Your goal: Pick out every line in the material below that contains the word "will" and copy each one.

═══ Records for this task ═══

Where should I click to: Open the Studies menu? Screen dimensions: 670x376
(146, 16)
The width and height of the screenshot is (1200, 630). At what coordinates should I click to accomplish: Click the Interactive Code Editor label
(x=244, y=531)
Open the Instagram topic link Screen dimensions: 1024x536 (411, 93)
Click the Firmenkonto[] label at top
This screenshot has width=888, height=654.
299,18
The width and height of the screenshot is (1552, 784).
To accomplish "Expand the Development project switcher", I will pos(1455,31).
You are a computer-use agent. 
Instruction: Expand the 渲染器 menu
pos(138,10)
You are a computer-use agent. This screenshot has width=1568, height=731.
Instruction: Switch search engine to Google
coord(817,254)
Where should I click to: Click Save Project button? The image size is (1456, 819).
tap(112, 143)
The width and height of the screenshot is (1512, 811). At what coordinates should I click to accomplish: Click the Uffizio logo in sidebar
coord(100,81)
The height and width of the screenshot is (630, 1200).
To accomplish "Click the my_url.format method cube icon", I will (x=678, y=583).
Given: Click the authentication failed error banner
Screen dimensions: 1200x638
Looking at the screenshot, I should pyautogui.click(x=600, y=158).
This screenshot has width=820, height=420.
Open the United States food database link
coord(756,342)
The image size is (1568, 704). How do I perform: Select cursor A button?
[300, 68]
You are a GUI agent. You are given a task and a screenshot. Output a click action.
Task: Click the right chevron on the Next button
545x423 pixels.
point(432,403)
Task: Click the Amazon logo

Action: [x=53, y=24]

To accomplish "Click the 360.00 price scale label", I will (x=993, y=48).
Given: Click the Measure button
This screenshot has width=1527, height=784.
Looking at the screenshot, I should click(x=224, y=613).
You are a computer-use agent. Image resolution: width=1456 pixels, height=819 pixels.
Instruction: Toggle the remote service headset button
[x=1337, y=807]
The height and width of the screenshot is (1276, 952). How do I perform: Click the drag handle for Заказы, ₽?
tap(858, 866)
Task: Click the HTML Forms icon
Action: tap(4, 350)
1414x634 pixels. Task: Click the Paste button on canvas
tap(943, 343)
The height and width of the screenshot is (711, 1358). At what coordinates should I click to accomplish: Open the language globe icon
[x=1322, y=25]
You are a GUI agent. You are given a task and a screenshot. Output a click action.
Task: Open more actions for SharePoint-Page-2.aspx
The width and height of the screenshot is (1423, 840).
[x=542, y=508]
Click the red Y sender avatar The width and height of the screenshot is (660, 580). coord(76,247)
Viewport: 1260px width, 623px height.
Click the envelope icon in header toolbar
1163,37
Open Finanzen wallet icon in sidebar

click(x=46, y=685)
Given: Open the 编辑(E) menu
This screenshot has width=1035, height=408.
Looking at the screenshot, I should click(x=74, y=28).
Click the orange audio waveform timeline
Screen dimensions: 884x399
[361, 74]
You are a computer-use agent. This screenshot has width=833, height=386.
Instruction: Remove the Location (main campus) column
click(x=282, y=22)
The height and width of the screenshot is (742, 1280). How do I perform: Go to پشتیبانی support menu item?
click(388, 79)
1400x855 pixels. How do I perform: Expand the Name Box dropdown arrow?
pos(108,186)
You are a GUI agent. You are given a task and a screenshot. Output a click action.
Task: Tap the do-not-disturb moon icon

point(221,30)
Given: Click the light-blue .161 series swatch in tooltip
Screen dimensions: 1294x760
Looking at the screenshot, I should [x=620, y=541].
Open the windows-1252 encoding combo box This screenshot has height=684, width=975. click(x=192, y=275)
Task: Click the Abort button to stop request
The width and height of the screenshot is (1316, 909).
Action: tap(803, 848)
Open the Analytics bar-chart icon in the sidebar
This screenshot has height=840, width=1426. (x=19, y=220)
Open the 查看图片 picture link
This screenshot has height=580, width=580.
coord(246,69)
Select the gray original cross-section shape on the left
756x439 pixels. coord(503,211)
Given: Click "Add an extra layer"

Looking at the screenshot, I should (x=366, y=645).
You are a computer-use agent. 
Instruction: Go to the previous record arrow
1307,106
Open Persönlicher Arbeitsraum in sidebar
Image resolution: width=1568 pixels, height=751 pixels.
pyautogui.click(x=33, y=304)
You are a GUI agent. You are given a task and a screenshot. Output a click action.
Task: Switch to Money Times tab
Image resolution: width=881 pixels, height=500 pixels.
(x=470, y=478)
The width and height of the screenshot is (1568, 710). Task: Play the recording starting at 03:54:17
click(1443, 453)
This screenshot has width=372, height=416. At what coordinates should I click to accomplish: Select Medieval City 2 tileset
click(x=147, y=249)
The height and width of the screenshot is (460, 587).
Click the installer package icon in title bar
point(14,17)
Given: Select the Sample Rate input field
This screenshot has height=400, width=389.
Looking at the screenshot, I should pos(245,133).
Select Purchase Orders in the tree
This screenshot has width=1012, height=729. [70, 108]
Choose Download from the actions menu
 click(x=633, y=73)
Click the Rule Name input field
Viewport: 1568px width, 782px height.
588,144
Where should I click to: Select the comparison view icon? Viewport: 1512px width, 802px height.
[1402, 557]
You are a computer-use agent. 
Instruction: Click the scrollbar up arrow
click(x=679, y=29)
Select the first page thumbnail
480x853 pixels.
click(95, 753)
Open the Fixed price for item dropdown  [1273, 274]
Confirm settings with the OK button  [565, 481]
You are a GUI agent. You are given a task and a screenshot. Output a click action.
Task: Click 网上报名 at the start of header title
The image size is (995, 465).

═══

Complete answer:
To accomplish "Expand the Development project switcher", I will pos(1455,31).
To accomplish "Click the my_url.format method cube icon", I will (x=678, y=583).
To accomplish "Click the 360.00 price scale label", I will (x=993, y=48).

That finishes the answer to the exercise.